=== EXERCISE INSTRUCTIONS ===
Read through the listing below, and copy every line where the string "agent" appears.

=== RECORD EXTRACTS ===
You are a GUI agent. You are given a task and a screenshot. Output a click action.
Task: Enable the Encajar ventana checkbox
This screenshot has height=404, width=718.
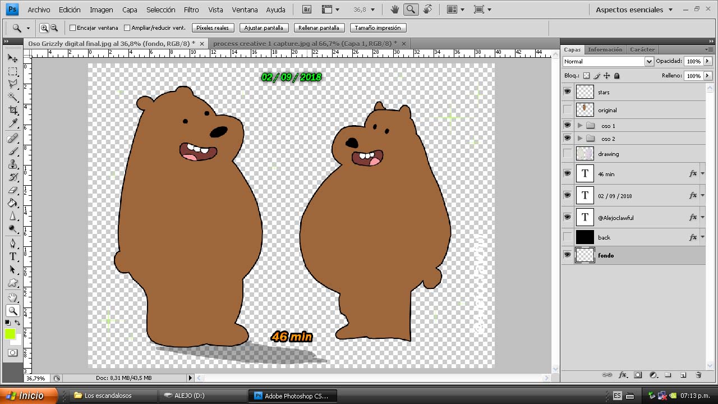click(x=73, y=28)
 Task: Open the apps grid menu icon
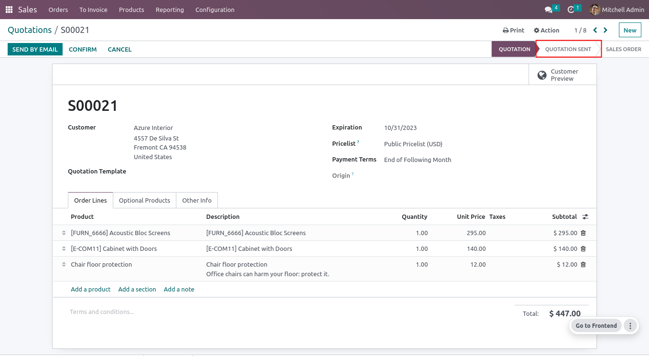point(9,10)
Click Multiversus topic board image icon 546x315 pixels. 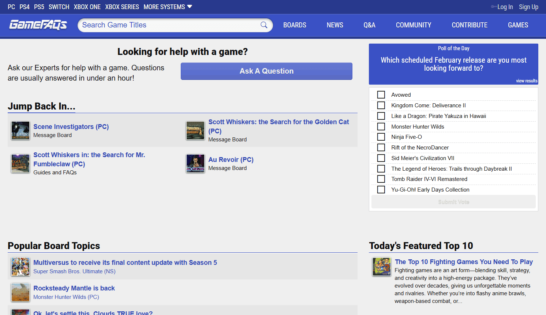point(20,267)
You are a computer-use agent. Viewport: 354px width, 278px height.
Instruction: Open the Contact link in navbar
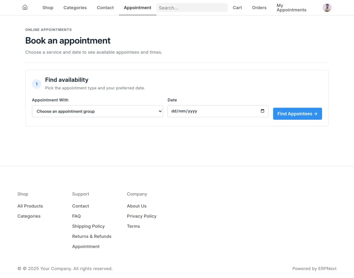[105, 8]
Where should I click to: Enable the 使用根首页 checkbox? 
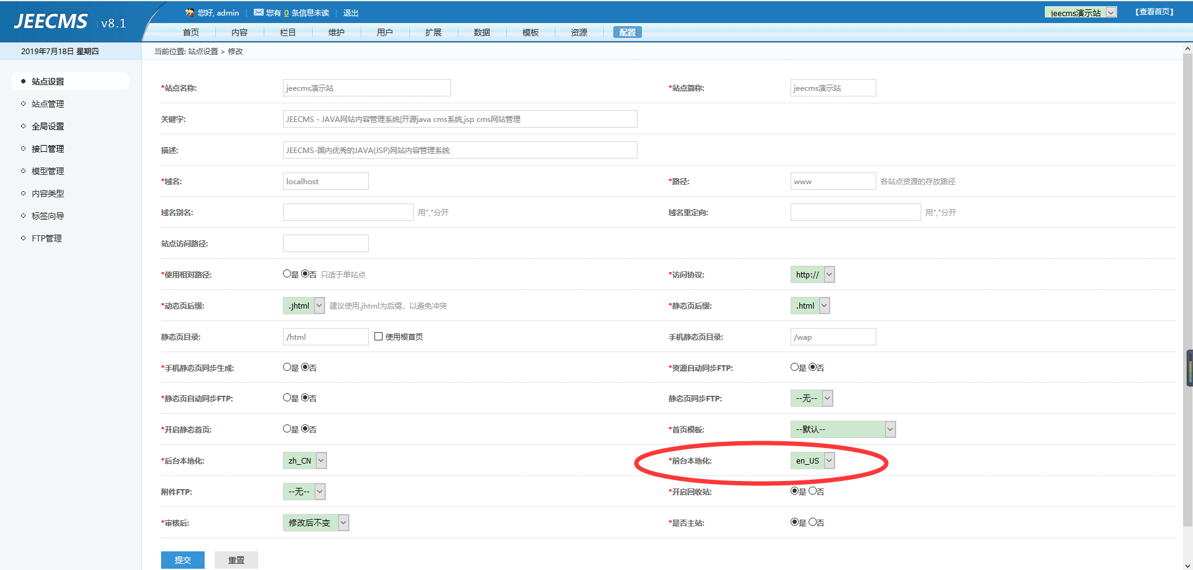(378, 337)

=== RESULT OF THIS EXERCISE ===
You are a GUI agent. You are given a task and a screenshot. Output a click action.
You are a computer-use agent. Viewport: 354px width, 278px height.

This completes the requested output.